Provided text ->

--------------------------------------------------

Judah had more to confess about other crimes she had committed against the Bayne family going back to when she was only 12-years-old.
A year earlier, Judah had tried to burn down her master’s house, but the fire was detected early enough to extinguish it.
“But oh!” the Gazette report continued. “Horrible to relate, she also freely stated, that she had poisoned, about two years ago, an infant of seven months old, daughter of the same unhappy couple, then in her arms, which child died suddenly in convulsions supposed to be by cholera.”
The report is silent about Judah’s emotions, reactions, and words. Can you picture that scene? A 12-year-old holding a dead infant in her arms that she killed, then handing the baby over to her parents who believed she died by a common infant sickness.
When asked why she tried to burn down her master’s house and killed his three children, “her answer was, she could not tell.”
She could not tell.
Centuries of American history have taught us to be suspicious of interrogations and the “confessions” they elicited when white folks are telling the story, ventriloquizing Black folks while simultaneously muting their truths.

--------------------------------------------------

Extracted entries ->
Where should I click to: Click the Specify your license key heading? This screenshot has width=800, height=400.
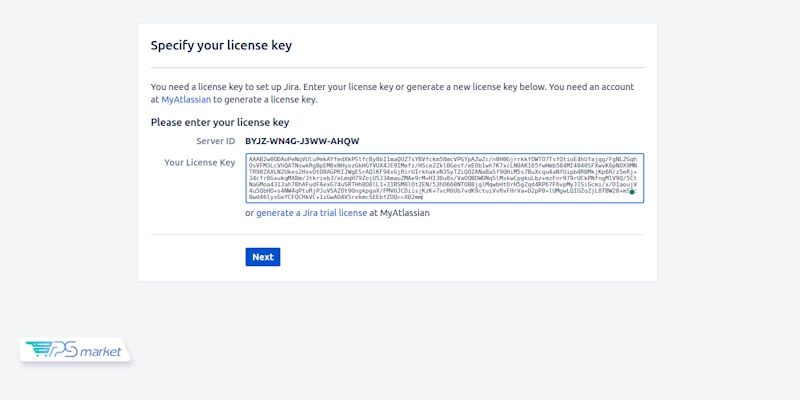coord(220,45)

--------------------------------------------------

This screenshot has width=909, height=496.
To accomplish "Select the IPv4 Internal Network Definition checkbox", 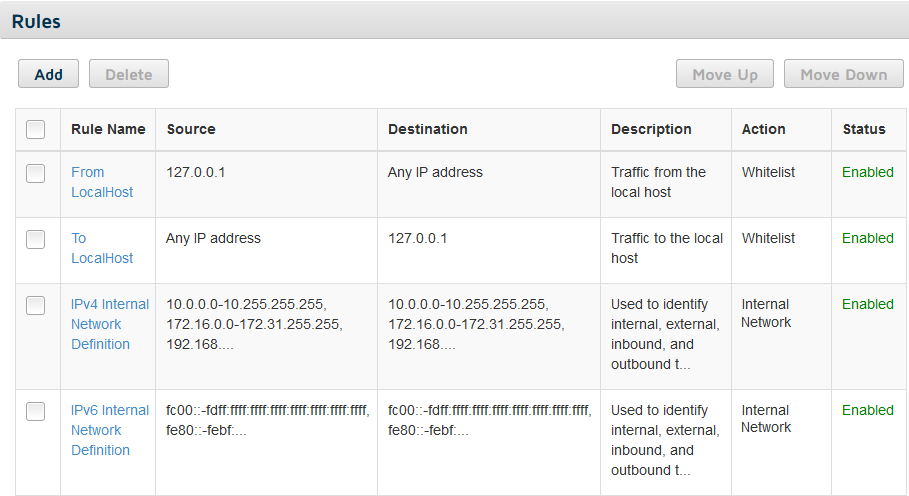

--------------------------------------------------

Tasks to perform ->
**a.** Update the passage about Judah by writing it out again from "When asked why" through "muting their truths.", with "Centuries" replaced by "Generations".
**b.** In the passage about Judah, how old was the infant she said she poisoned?
**c.** Proceed with the passage about Judah, picking up right after its last sentence.
The items come from a separate source, unrelated to the passage about Judah.

Answers by task ->
**a.**
When asked why she tried to burn down her master’s house and killed his three children, “her answer was, she could not tell.”
She could not tell.
Generations of American history have taught us to be suspicious of interrogations and the “confessions” they elicited when white folks are telling the story, ventriloquizing Black folks while simultaneously muting their truths.

**b.** Seven months old.

**c.**
The Gazette reporter ended the news piece by saying, “What makes those deeds more atrocious, is that she is the only rotten branch of a family of excellent servants and had a kind and indulgent master and mistress to serve.”
Excellent servants. A kind and indulgent master and mistress.
Records from the Maryland State Archives reveal that Dr. Bayne wrote ads offering hundreds of dollars for the return of slaves who had absconded from his kindness and indulgence. How exactly do you indulge a slave?
The Episcopal Recorder echoed these sentiments by calling Judah “a servant, lost to all sense of gratitude and duty, was the instrument of death.”
Gratitude and duty.
Slave masters and many white interpreters of the American past were always framing themselves as benevolent and humane. They only saw what they wanted to see. Blinded by their own self-deception, they refused to acknowledge that even if they fed, clothed, and didn’t brutalize their slaves, they were still robbing human beings of dignity, self-possession and liberty because they were considered inferior.
The Recorder punctuated its obituary for the Bayne children with a poem:
“Their lives! How cold might they have been
If they had grown in years!
How dark, how deeply stained with sin,
With weariness and tears!
How happy thus to sink to rest
So early numbered with the blest!
Judah on the other hand, was arrested, tried in court, and found guilty of murder by a jury of white men. At her sentencing on November 26, “a profound silence reigned in court as the judge addressed her.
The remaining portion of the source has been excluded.